We can see that the the fit is best when we choose a polynomial of degree 5 as it gives the least MAE. But this is from the same Pantheon+ dataset. To validate these models in a more robust manner, we need to test it against a different dataset. For this, I will be using the Dark Energy Survey 5 Year Data release supernova dataset, which contains data of 1829 supernovae.

In [6]:
despath = '../data/DES-data.csv'
X_test,y_test = preprocess_des_data(despath)
decTree2 = DecisionTreeRegressor(random_state = 0)
decTree2.fit(X1,y1)

y_pred_decTree2 = decTree2.predict(X_test)
maetest_decTree2 = mean_absolute_error(y_test,y_pred_decTree2)

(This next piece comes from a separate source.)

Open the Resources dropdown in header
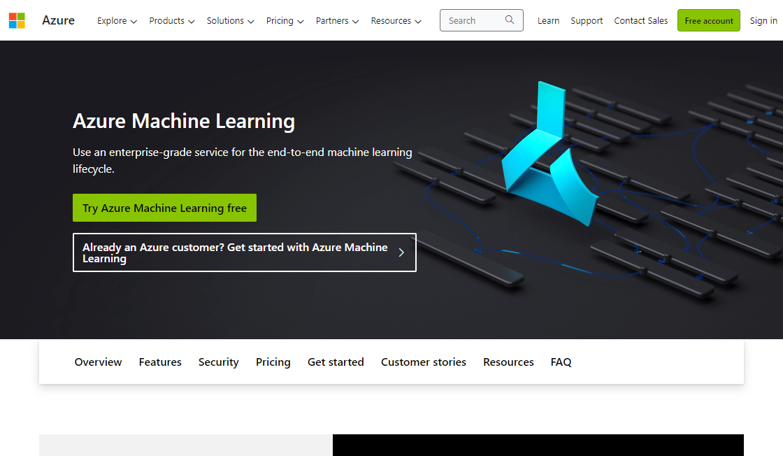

print(f'MAE for Decision Tree with test data : {maetest_decTree2}')

MAE for Decision Tree with test data : 0.31508775287042107


In [7]:

for i in degreevals:
    print(f'MAE for polynomial fit of degree {i} with test data : {maeforpoly(X1,y1,X_test,y_test,i)}')

MAE for polynomial fit of degree 2 with test data : 1.1027774237234178
MAE for polynomial fit of degree 3 with test data : 0.6544773386293322
MAE for polynomial fit of degree 4 with test data : 0.5439427325541124
MAE for polynomial fit of degree 5 with test data : 0.5823493367162379
MAE for polynomial fit of degree 6 with test data : 0.6209551936299756
MAE for polynomial fit of degree 7 with test data : 1.1527571774266439
MAE for polynomial fit of degree 8 with test data : 2.088794860466574
MAE for polynomial fit of degree 9 with test data : 9.391918942698457
MAE for polynomial fit of degree 10 with test data : 13.131569200138129
MAE for polynomial fit of degree 11 with test data : 43.309428062609726
MAE for polynomial fit of degree 12 with test data : 190.8151573110611


We can conclude that the Decision Tree Regressor proves to be a better model to predict absolute magnitudes of supernovae from these three features.